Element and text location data
============

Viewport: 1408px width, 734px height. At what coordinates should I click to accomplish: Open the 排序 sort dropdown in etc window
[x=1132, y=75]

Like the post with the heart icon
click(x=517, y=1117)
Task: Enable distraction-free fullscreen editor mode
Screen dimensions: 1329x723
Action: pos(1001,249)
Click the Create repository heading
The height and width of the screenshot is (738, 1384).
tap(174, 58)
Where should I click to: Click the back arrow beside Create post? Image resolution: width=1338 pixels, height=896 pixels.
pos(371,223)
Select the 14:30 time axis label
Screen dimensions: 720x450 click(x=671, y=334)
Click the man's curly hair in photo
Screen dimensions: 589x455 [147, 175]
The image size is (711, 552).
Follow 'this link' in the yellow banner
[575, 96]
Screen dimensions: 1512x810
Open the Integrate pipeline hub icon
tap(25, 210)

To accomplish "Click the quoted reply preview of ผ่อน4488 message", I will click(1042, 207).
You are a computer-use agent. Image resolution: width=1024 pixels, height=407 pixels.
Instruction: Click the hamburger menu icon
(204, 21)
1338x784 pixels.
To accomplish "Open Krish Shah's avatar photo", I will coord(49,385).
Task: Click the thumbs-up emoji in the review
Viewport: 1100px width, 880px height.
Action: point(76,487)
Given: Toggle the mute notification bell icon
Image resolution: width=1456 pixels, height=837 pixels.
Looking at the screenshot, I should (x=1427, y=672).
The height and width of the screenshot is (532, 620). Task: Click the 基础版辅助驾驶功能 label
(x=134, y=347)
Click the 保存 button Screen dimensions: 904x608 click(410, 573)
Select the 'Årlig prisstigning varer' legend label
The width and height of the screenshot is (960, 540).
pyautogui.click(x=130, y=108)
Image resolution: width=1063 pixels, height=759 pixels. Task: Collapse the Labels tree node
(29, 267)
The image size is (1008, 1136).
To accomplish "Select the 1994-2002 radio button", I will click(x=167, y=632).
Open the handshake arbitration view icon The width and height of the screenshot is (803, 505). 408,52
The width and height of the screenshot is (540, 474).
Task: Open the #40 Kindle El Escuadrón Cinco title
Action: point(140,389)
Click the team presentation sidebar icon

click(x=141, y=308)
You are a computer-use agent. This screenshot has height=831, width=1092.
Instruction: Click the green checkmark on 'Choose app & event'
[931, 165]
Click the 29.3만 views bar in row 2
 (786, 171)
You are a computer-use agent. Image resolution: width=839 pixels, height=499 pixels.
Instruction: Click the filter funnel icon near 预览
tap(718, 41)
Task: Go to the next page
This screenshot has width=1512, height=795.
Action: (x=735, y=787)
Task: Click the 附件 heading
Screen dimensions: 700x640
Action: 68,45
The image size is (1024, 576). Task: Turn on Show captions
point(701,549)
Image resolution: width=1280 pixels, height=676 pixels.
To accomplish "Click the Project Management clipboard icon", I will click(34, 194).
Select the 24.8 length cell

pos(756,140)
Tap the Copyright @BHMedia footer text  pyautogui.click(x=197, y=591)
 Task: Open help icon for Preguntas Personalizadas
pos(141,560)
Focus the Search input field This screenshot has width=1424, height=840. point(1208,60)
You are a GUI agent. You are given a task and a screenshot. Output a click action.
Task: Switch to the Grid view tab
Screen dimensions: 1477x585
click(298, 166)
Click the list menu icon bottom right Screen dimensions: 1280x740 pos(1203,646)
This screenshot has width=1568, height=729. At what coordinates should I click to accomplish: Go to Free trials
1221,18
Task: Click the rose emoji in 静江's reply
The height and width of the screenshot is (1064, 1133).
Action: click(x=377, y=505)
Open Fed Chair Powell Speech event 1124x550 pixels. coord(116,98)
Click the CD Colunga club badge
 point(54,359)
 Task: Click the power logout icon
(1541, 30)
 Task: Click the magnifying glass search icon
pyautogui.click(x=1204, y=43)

============

▶ **Short problem**: Write out again the part of the records that opens with the line containing "Where should I" and closes with the line containing "tap(25, 210)", swapping "curly hair" for "wavy hair" and leaving everything else unchanged.

▶ **Response to this task**:
Where should I click to: Click the back arrow beside Create post? Image resolution: width=1338 pixels, height=896 pixels.
pos(371,223)
Select the 14:30 time axis label
Screen dimensions: 720x450 click(x=671, y=334)
Click the man's wavy hair in photo
Screen dimensions: 589x455 [147, 175]
The image size is (711, 552).
Follow 'this link' in the yellow banner
[575, 96]
Screen dimensions: 1512x810
Open the Integrate pipeline hub icon
tap(25, 210)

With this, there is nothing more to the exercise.